Rescue of recombinant MARV. (A) MARV mutants. U residues 62, 68, and 74 were replaced with A in the full-length MARV mutant 3U→A. The full-length mutant 3 × UN₅ contains three extra hexamers derived from the ZEBOV replication promoter. Hexameric U residues are in boldface and underlined. (B) CAT assay of MARV minigenome containing three additional EBOV UN₅ hexamers. BSR-T7/5 cells were transfected as previously described and analyzed for CAT expression after 48 h. (C) RT-PCR to detect recovered recombinant MARV. BSR-T7/5 cells were transfected with plasmids encoding MARV NP, VP35, VP30, and L and the respective full-length clone along with pC-T7/Pol.
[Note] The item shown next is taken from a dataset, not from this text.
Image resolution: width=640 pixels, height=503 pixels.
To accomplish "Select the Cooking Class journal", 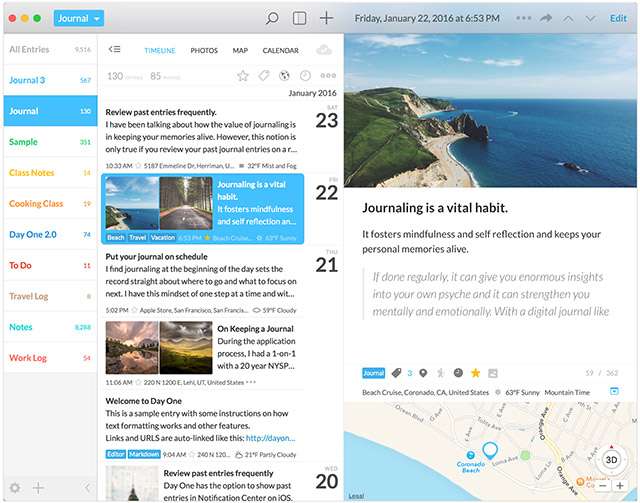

At 5 days posttransfection, transfected cells were mixed with fresh Vero C1008 cells and cocultivated for another 6 days. Cells were then lysed, and the lysates were used to infect fresh Vero C1008 cells. Infected cells were lysed at 7 days postinfection, and cellular RNA was used for RT-PCR to amplify nt 5890 to 6521 of the MARV genome. In contrast to the wild-type virus, recombinant MARV viruses contain an additional SspI restriction site within the amplified fragment. The 632-bp fragment was digested with SspI where noted. Two bands, at 301 and 331 bp, indicate the presence of the SspI site. rec MARV, recombinant MARV containing the additional SspI site as a genetic tag; Mock, not transfected and not infected; wt MARV, infected with wild-type MARV. (D) Growth characteristics of recombinant MARV and MARV_3xUN5. Huh7 cells were infected with either recombinant MARV or MARV_3xUN5 at an MOI of 0.01. Cells were harvested daily up to day 7 and subjected to immunofluorescence analysis using a MARV-specific antiserum. Cell nuclei were stained with DAPI. Infectivity of the viruses was determined by counting fluorescent cells. Data were obtained in triplicate, and the standard deviations are shown.

FIG. 7.

Mutations within the transcription start signal of the NP gene led to enhanced replication. Point mutations were introduced into the transcription start signal and downstream-located sequences of minigenome 3M-5M. The mutation sites are indicated. Huh-T7 cells were transfected with plasmids encoding the MARV nucleocapsid proteins and the respective mutated minigenome. At 48 h posttransfection, cells were lysed and subjected to a CAT assay, reflecting transcription activity, and Northern blot analysis to show replication activity. (A) CAT assay (left) and Northern blot analysis (right) of minigenomes containing mutations within the transcription start signal of the NP gene. (B) Northern blot analysis of minigenomes in which hexameric U residues located within the transcription start signal of the NP gene and adjacent nucleotides are replaced with A.

FIG. 8.

Comparison of the genomic replication promoter of ZEBOV and MARV. Promoter elements (PE) for replication are represented by black boxes, the transcription start signal (TSS) of the NP gene is shown in gray, and additional sequences belonging to the spacer region are indicated in a lighter gray. Regions of unimportant sequence are shown with hatching. Nucleotides involved in secondary structure formation are boxed in the sequence below the scheme. Right insets, scheme of predicted RNA secondary structures of these regions. The NP transcription start signal is indicated by a solid line in the insets and is underlined in the sequence. (A) The ZEBOV replication promoter is bipartite (PE1 and PE2). The spacer region includes the transcription start signal as well as the downstream sequence involved in secondary structure formation and can be extended or reduced by a multiple of 6 nt. PE2 consists of eight hexamers with U residues (boldface) at positions 81, 87,…123. (B) 3′ end of the MARV genome. PE2 of the MARV replication promoter is shorter, containing 3 UN₅ hexamers. The spacer region between PE1 and PE2 consists of the transcription start signal of the NP gene. ORF, open reading frame.